Semillas de Cactus y Suculentas.
Semillas de Cactus y otras Suculentas. Máxima frescura.
Recolección y conservación de las semillas: Cuando uno de nuestros cactus dé fruto tenemos que esperar a que esté maduro completamente, después los retiraremos y desmenuzaremos completamente para extraer y limpiar las semillas. Es importante que las guardemos totalmente libres de pulpa, de lo contrario sufriremos con casi total seguridad la visita de los hongos.
El mejor sitio para almacenar las semillas es en un sobre de papel poroso en el que indicaremos la especie, fecha y lugar de recolección. Todos los sobres juntos se guardarán en una caja o lata con material deshidratador.
Dependiendo de la especie y la forma de conservación las semillas pueden tener una vida que oscila entre un par de meses y muchos años. Algunas especies necesitan un tiempo de reposo de las semillas antes de que puedan ser sembradas.
Las semillas se pueden desinfectar con lejía diluida durante unos minutos, lo que reduce la incidencia de hongos, también existen fungicidas específicos para semillas como el Tiram y el Tachigarem, que mejoran notablemente los resultados.

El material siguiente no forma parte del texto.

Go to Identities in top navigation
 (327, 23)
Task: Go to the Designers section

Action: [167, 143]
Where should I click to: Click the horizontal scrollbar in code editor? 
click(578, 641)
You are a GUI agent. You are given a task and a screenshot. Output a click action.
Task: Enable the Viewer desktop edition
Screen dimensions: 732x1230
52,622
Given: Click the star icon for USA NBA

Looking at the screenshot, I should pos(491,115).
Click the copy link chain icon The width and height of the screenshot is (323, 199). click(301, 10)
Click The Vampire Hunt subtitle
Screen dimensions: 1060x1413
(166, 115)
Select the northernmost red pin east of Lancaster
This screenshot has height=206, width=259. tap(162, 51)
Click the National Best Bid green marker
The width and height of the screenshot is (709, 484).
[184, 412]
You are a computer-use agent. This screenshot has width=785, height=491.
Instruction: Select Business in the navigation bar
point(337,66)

Preparación de la mezcla de tierras.
Al preparar la mezcla de tierras es recomendable eliminar cualquier fragmento grande.
Tierra para la siembra.
Hay muchas posibles mezclas de tierra para la siembra de cactus, su uso depende de la zona geográfica, el clima y la disponibilidad de los materiales necesarios. Por mi parte la mezcla que mejores resultados me ha dado es:
– 1/6 Turba Rubia, es una turba natural levemente ácida y de un color parecido al tabaco, procede de la fermentación de tejido vegetal en zonas libres de oxígeno. Si no se encuentra podemos usar más turba negra.
– 1/6 Turba Negra, es una turba natural fermentada en presencia de oxígeno, aporta más nutrientes que la negra.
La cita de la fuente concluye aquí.